COVID-19 cases continue to climb

As COVID-19 cases continue to climb in Alabama, so does testing availability. Now, antibody testing is available at local clinics.

Alabama surpassed 10,000 confirmed cases of the novel coronavirus Monday evening, according to the Alabama Department of Public Health. 

Nearly 130,000 tests had been administered at the time.

More than 400 deaths related to COVID-19 had also been reported.

More than 1.3 million cases of COVID-19 have been confirmed nationwide, with 79,935 deaths. 

More than 216,000 have recovered. 

When a person becomes infected with a virus, such as the novel coronavirus, their body begins producing antibodies to fend off the infection. Since a large number of people with the virus can show little to no symptoms, several clinics in Marshall County have started testing patients for COVID-19 antibodies to determine whether or not they have unknowingly had the virus in the past.

The Reporter spoke with several local clinics about the antibody tests they are offering and how people can get one. Mainstreet Family Care in Arab, Premier Family Care in Arab and Lakeside North Urgent Care in Guntersville have all started offering COVID-19 antibody tests, which, unlike the viral test, uses a blood sample typical of average doctor’s office lab work. 

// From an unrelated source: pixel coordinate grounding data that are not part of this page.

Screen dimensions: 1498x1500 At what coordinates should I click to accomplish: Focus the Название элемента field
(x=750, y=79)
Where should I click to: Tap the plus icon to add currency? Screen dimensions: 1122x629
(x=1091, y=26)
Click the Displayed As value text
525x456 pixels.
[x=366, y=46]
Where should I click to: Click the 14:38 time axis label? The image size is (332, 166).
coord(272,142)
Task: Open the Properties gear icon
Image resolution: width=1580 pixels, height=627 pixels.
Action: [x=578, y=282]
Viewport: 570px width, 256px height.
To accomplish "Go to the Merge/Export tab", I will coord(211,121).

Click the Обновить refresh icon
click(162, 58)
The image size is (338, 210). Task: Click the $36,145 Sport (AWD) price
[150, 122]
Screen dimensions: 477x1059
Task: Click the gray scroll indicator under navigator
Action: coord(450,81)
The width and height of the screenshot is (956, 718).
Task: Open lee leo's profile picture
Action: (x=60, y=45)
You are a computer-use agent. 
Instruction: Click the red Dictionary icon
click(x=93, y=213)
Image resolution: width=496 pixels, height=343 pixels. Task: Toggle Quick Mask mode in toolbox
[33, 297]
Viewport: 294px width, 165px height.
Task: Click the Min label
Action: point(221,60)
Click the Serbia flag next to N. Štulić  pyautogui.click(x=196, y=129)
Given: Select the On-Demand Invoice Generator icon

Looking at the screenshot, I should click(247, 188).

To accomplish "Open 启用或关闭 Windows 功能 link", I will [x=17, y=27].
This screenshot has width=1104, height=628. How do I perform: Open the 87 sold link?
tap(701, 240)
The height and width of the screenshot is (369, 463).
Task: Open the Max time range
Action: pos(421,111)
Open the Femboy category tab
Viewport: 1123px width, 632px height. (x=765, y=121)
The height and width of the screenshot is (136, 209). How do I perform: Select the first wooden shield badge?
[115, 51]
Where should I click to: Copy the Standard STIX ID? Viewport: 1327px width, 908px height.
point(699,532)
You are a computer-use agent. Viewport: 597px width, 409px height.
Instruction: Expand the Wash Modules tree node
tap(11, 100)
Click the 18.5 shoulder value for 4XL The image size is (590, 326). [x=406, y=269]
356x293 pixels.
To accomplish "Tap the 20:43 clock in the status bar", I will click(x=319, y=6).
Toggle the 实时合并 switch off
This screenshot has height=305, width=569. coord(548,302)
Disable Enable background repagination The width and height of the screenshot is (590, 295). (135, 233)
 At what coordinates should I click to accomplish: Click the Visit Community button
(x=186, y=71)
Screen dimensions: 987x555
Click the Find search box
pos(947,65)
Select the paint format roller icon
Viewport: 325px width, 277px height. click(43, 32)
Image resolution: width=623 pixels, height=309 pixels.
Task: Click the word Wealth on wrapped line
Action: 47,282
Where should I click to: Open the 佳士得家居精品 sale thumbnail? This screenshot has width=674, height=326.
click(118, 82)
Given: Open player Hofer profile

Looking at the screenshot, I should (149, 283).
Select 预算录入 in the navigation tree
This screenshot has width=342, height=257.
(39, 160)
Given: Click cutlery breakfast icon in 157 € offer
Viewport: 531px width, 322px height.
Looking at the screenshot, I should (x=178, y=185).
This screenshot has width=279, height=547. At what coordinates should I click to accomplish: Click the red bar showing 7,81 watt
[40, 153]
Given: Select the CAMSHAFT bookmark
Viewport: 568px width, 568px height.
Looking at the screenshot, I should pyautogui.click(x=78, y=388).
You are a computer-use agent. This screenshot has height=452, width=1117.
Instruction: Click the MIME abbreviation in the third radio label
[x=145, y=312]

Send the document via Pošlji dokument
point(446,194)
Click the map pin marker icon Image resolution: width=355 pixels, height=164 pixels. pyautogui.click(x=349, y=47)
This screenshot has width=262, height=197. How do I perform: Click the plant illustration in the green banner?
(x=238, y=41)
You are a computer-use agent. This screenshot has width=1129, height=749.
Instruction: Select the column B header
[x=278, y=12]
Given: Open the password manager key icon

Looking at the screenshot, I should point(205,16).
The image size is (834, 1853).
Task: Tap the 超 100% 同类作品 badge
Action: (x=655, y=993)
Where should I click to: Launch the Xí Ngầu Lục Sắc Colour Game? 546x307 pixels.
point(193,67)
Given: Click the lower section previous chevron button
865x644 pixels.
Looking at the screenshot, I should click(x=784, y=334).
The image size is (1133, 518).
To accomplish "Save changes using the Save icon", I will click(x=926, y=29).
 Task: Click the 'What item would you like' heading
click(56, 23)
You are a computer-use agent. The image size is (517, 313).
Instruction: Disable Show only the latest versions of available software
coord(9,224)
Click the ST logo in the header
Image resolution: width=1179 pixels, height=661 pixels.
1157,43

Nurse Rachel George, with Lakeside North, said the antibody test isn’t for people who currently have the disease, but it is 98%-100% accurate in determining whether or not a person has the antibodies after at least 14 days from being infected. However, just because a person has antibodies, that doesn’t necessarily mean they can’t get infected with the coronavirus a second time.

“They’re still studying that, so just because they test positive and it shows that they did have it in the past does not mean that they cannot get it again,” George said.

She said most insurance companies would cover the cost of the tests, but a patient without insurance would need to pay $100 for an exam and lab work.

Dr. Jesse Youngblood, a family medicine doctor with Premier, said his office began offering the antibody tests due to increased patient demand for them.

 “The hard part with the coronavirus, to be honest, is what does a positive test mean? And the jury’s still out on that,” Youngblood said. “We have decided to offer it to patients because we have so many patients requesting it… We would anticipate that it reflects some degree of immunity, but there are no studies to prove that.”

Aside from the test’s accuracy, the predictive power of the results would largely depend on the prevalence of the virus in the area where a patient lives.

“Every test has a certain sensitivity and specificity based on statistics,” Youngblood said. “If you’re in an area where you have very few cases, then even though the  sensitivity and specificity of the tests are the same in every location, if you have a very low prevalence of the disease in an area, then a positive test doesn’t have as much of what’s called a ‘predictive value’ than it does in other places... If you’re in an area that has a lot of cases, then a positive test is more reliable.

“In this area of Marshall County, a positive test is going to be less predictive of a true infection than you would get in New York where you have a lot more of the cases,” he added.

While antibiotic immunity is currently uncertain, the tests can still be useful in helping people make safety decisions. He said the majority of test requests have come from people who are either themselves at a higher risk of exposure and infection or live with someone who is. 

“They’re just wanting something to help them to determine what their protective steps need to be,” Youngblood said. “The hard part is, the test doesn’t really give you definitive answers, but it can provide additional information for people to make better decisions.”

More information about antibody testing can be found at the clinics’ websites or by calling them directly.